Question

A 0.9140 g sample of a mixture of NaCl and KCl is dissolved in water, and the solution is then treated with an excess of AgNO₃ to yield 1.943 g of AgCl. Calculate the percent by mass of each compound in the mixture.

Answer 1

Let the sample contain x g NaCl and y g KCl; therefore,

x + y = 0.9140 …….(1).

Write down the balanced chemical equations for the reactions.

NaCl (aq) + AgNO₃ (aq) --------> AgCl (s) + NaNO₃ (aq).

KCl (aq) + AgNO₃ (aq) -------> AgCl (s) + KNO₃ (aq).
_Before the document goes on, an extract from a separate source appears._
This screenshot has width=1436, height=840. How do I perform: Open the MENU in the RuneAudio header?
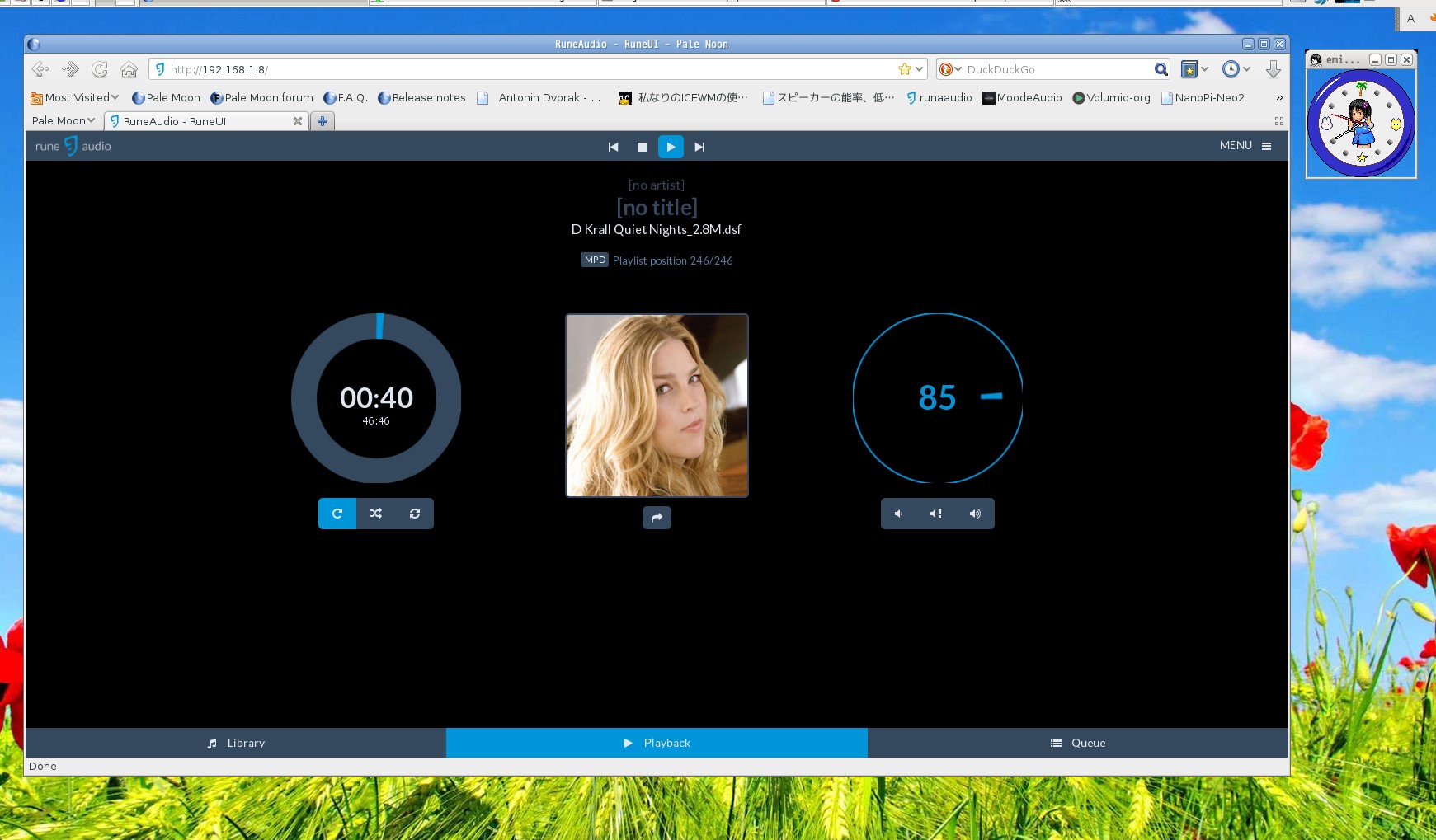(1245, 146)
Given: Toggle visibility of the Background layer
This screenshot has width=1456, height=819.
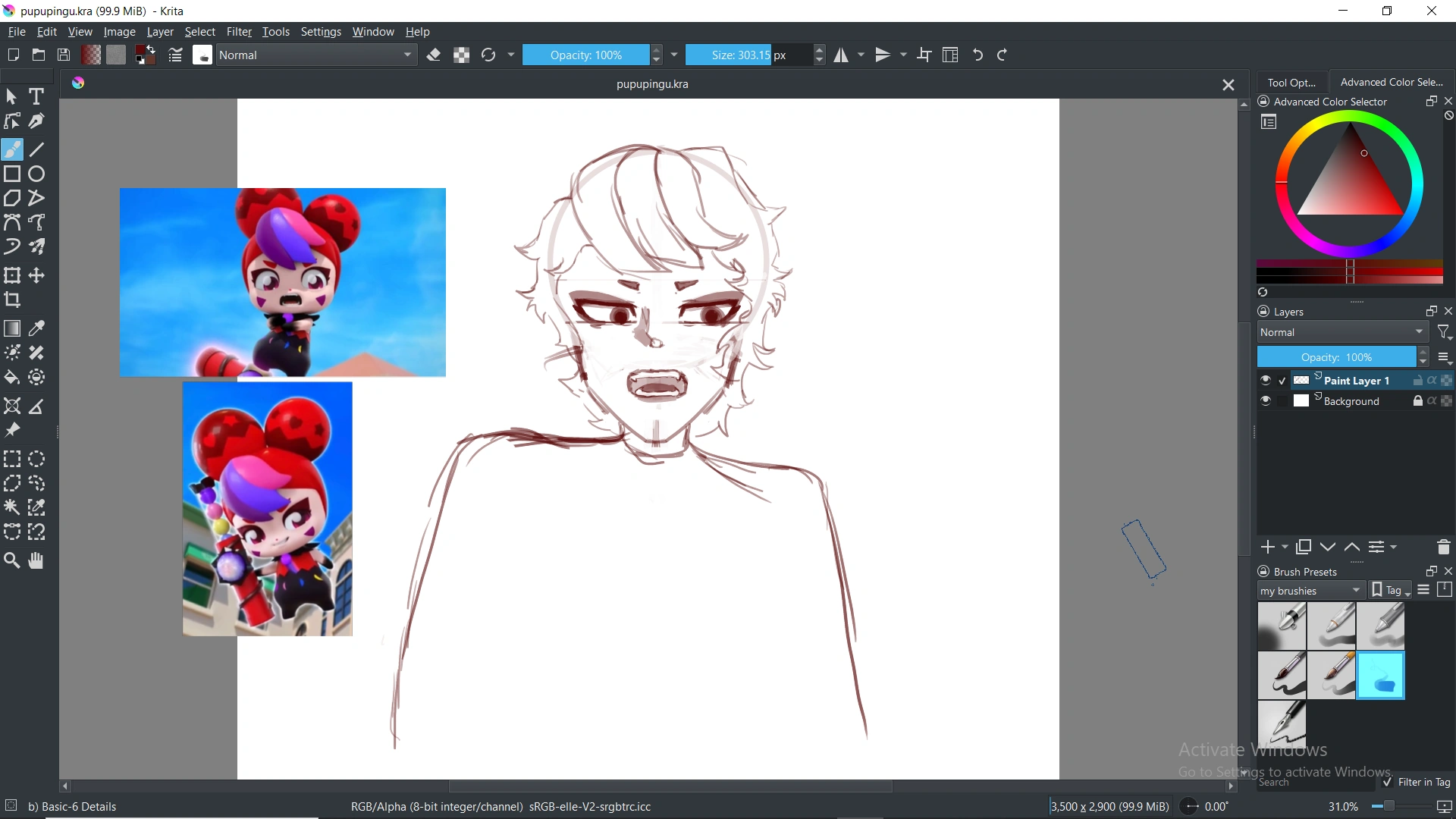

As per the stoichiometric equations,

1 mole AgCl = 1 mole NaCl = 1 mole KCl.

We shall need the molar masses of NaCl (58.44 g/mol), KCl (74.5513 g/mol) and AgCl (143.32 g/mol).

Therefore, x g NaCl = ( x g/58.44 g/mol) = (x/58.44) mole NaCl = (x/58.44) mole AgCl.

y g KCl = (y g/74.5513 g/mol) = (y/74.5513) mole KCl = (y/74.5513) mole AgCl.

Total mole(s) of AgCl = (x/58.44 + y/74.5513) mole.

Total mass of AgCl = (143.32 g/mol)*(x/58.44 + y/74.5513) mole = (143.32)*(x/58.44 + y/74.6613) g.

Therefore,

(143.32)*(x/58.44 + y/74.5513) = 1.943

====> x/58.44 + y/74.5513 = 0.013557

====> x/58.44 + (0.9140 – x)/(74.5513) = 0.013557

====> x/58.44 + 0.9140/74.5513 – x/74.5513 = 0.013557

====> x/58.44 + 0.012260 – x/74.5513 = 0.013557

====> x/58.44 – x/74.5513 = 0.001297

====> 74.5513x – 58.44x = 0.001297*58.44*74.5513 = 5.65074

====> 16.1113x = 5.65074

====> x = 0.3507

Percent NaCl in the mixture = (0.3507 g)/(0.9140 g)*100 = 38.3698% ≈ 36.37% (ans).

Percent KCl in the mixture = (0.9140 – 0.3507)g/(0.9140 g)*100 = 61.6302% ≈ 61.63% (ans).